Let's hypothesize that a shuttle goes up and a very serious flaw is detected. Let's say it bumps a meteor and incurs a serious gash. The craft is still stable but a section of the wing and the heat-resistant tiles are clearly damaged. Are they trying to tell us that they have no backup plan *at all*??
When they went to the moon, took their first spacewalk, etc., they knew they were pushing the envelope and could run into a catastrophe with loss of life because they were taking risks that had never been taken before. But this was something they'd sent up dozens of times and I would have assumed they would have anticipated this situation happening *sometime* and come up with a backup plan. Otherwise, what were they thinking sending up teachers and congressmen, poster children for diversity and the sort? Seems darned irresponsible for them to send up a ship that they can't retrieve if it gets anything beyond minimal damage.

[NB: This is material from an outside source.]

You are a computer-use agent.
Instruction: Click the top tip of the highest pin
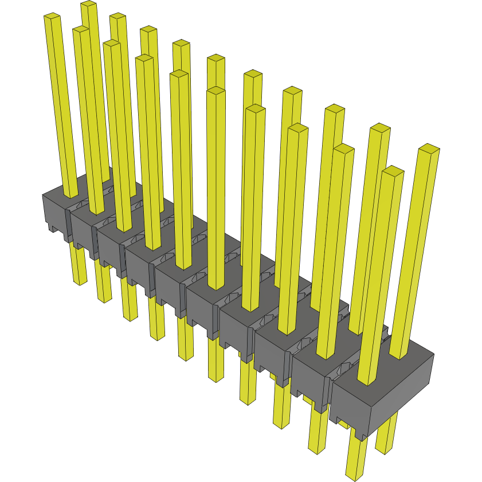pyautogui.click(x=88, y=4)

You can criticize all you want about the whistleblowers who complain about cutting corners on safety regs but, it doesn't cost money to have contingency plans in place should an event happen which the odds say was going to happen at some point. What I'm learning is that NASA had none for this and that's as startling to discover as the ship itself disintegrating on Saturday.
It certainly seems to be pointing in this direction. I keep saying wait until all the facts come out, but the more facts that do come out keep pointing to this conclusion.